I’d like to think that all of my set backs gave me a more realistic perspective about what to expect and what I wanted out of a programming job and company. Apparently he liked what he heard and then introduced me to two more people that I would go on to interview with - the top tier of the customer engagement department whom the Data Engineers work closely with. After everything was said and done they thought I’d be a great fit and made me an offer.
One thing I learned from this experience was that, while knowing how to code and demonstrating that is an obvious prerequisite, being a good cultural fit for a company will go a long way. In all five of my interviews with this company it felt natural. We laughed and shared common experience on what the greater programming and tech industry was like at large.
Wanting to break into this industry I spent a lot of time on Medium and Reddit and other programming circles watching from afar the culture I wanted so badly to be part of. I dove into as many communities and resources as I could. In the end learning to program was incredibly important. But learning to navigate among other programmers and communicate well with them was what got me my Data Engineering job. I am not the greatest of programmers, and I think I’ve demonstrated that I literally kept failing until I got a job. My programming skills weren’t even what got me the job. My network is what eventually came through in the end. I had shown my ability to the guy who ended up referring me and he vouched for me.

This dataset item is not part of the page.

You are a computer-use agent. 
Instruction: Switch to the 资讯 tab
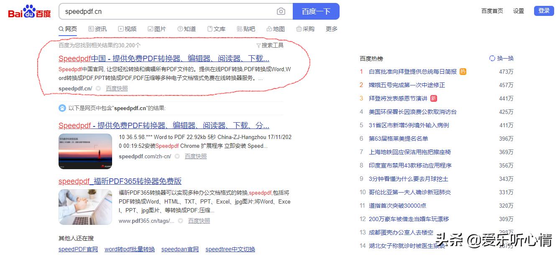click(97, 29)
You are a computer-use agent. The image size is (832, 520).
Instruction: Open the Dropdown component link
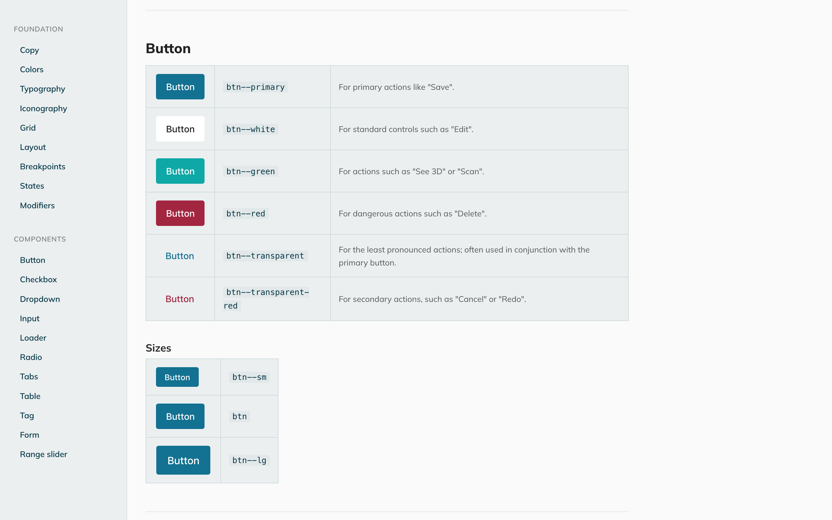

If I could impart one piece of wisdom to someone else who was in my position. Failure is part of the process. Keep failing. Keep pushing. Keep dreaming. There are other things at work besides coding skill, especially when coming from a non-tradition background. I have used close to a dozen different resources through my time thus far - some far better than others. My greatest strength, however, was pairing up and networking with other people. The happiest time on my journey was when I was relating with other people in my position. I could have just stayed alone and kept learning all I wanted and that might have worked. But what got me my Data Engineering job, and what gets most people who are self-taught their jobs, was the people I helped and learned with.